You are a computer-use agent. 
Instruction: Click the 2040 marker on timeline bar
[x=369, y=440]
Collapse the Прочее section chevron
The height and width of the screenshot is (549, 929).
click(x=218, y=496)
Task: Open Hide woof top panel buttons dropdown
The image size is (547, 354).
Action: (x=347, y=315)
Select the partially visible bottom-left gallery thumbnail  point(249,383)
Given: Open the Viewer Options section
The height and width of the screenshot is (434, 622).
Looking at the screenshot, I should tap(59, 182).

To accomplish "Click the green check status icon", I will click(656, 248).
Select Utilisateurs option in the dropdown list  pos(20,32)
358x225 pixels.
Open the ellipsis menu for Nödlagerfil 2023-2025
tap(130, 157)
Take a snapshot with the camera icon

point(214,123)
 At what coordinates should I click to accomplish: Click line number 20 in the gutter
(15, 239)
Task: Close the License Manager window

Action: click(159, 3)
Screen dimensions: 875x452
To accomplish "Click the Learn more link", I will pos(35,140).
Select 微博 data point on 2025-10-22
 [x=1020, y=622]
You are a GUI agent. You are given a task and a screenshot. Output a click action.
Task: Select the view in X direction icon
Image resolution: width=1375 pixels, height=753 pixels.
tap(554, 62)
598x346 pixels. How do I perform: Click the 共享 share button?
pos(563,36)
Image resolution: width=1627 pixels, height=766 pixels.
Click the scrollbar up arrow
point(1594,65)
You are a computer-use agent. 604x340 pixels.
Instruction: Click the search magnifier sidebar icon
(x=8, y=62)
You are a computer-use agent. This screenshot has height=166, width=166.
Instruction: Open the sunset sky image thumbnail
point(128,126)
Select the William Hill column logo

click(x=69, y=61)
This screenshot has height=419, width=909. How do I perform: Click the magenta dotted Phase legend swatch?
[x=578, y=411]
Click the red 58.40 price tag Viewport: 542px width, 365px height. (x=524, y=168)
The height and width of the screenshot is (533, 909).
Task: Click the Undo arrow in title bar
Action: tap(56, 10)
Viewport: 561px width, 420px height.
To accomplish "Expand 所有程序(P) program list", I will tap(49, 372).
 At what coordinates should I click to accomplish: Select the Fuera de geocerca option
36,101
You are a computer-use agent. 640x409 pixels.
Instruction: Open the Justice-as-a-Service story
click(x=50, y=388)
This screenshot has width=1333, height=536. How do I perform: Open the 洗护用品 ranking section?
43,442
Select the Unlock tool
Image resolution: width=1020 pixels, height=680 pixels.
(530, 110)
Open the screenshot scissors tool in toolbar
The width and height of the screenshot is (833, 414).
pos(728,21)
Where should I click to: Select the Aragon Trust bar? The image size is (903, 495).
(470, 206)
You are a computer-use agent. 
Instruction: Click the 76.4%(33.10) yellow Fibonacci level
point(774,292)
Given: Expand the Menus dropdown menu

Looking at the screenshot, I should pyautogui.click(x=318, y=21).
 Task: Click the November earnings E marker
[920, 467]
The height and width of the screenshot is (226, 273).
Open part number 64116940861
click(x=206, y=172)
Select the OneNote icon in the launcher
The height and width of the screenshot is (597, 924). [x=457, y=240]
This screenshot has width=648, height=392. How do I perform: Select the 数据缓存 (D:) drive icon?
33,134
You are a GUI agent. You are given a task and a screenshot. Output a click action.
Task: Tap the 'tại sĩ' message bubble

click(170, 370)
•••••
What to produce: The full listing above is to be given again exactly.

Result of the task:
You are a computer-use agent. 
Instruction: Click the 2040 marker on timeline bar
[x=369, y=440]
Collapse the Прочее section chevron
The height and width of the screenshot is (549, 929).
click(x=218, y=496)
Task: Open Hide woof top panel buttons dropdown
The image size is (547, 354).
Action: (x=347, y=315)
Select the partially visible bottom-left gallery thumbnail  point(249,383)
Given: Open the Viewer Options section
The height and width of the screenshot is (434, 622).
Looking at the screenshot, I should tap(59, 182).

To accomplish "Click the green check status icon", I will click(656, 248).
Select Utilisateurs option in the dropdown list  pos(20,32)
358x225 pixels.
Open the ellipsis menu for Nödlagerfil 2023-2025
tap(130, 157)
Take a snapshot with the camera icon

point(214,123)
 At what coordinates should I click to accomplish: Click line number 20 in the gutter
(15, 239)
Task: Close the License Manager window

Action: click(159, 3)
Screen dimensions: 875x452
To accomplish "Click the Learn more link", I will pos(35,140).
Select 微博 data point on 2025-10-22
 [x=1020, y=622]
You are a GUI agent. You are given a task and a screenshot. Output a click action.
Task: Select the view in X direction icon
Image resolution: width=1375 pixels, height=753 pixels.
tap(554, 62)
598x346 pixels. How do I perform: Click the 共享 share button?
pos(563,36)
Image resolution: width=1627 pixels, height=766 pixels.
Click the scrollbar up arrow
point(1594,65)
You are a computer-use agent. 604x340 pixels.
Instruction: Click the search magnifier sidebar icon
(x=8, y=62)
You are a computer-use agent. This screenshot has height=166, width=166.
Instruction: Open the sunset sky image thumbnail
point(128,126)
Select the William Hill column logo

click(x=69, y=61)
This screenshot has height=419, width=909. How do I perform: Click the magenta dotted Phase legend swatch?
[x=578, y=411]
Click the red 58.40 price tag Viewport: 542px width, 365px height. (x=524, y=168)
The height and width of the screenshot is (533, 909).
Task: Click the Undo arrow in title bar
Action: tap(56, 10)
Viewport: 561px width, 420px height.
To accomplish "Expand 所有程序(P) program list", I will tap(49, 372).
 At what coordinates should I click to accomplish: Select the Fuera de geocerca option
36,101
You are a computer-use agent. 640x409 pixels.
Instruction: Open the Justice-as-a-Service story
click(x=50, y=388)
This screenshot has width=1333, height=536. How do I perform: Open the 洗护用品 ranking section?
43,442
Select the Unlock tool
Image resolution: width=1020 pixels, height=680 pixels.
(530, 110)
Open the screenshot scissors tool in toolbar
The width and height of the screenshot is (833, 414).
pos(728,21)
Where should I click to: Select the Aragon Trust bar? The image size is (903, 495).
(470, 206)
You are a computer-use agent. 
Instruction: Click the 76.4%(33.10) yellow Fibonacci level
point(774,292)
Given: Expand the Menus dropdown menu

Looking at the screenshot, I should pyautogui.click(x=318, y=21).
 Task: Click the November earnings E marker
[920, 467]
The height and width of the screenshot is (226, 273).
Open part number 64116940861
click(x=206, y=172)
Select the OneNote icon in the launcher
The height and width of the screenshot is (597, 924). [x=457, y=240]
This screenshot has width=648, height=392. How do I perform: Select the 数据缓存 (D:) drive icon?
33,134
You are a GUI agent. You are given a task and a screenshot. Output a click action.
Task: Tap the 'tại sĩ' message bubble

click(170, 370)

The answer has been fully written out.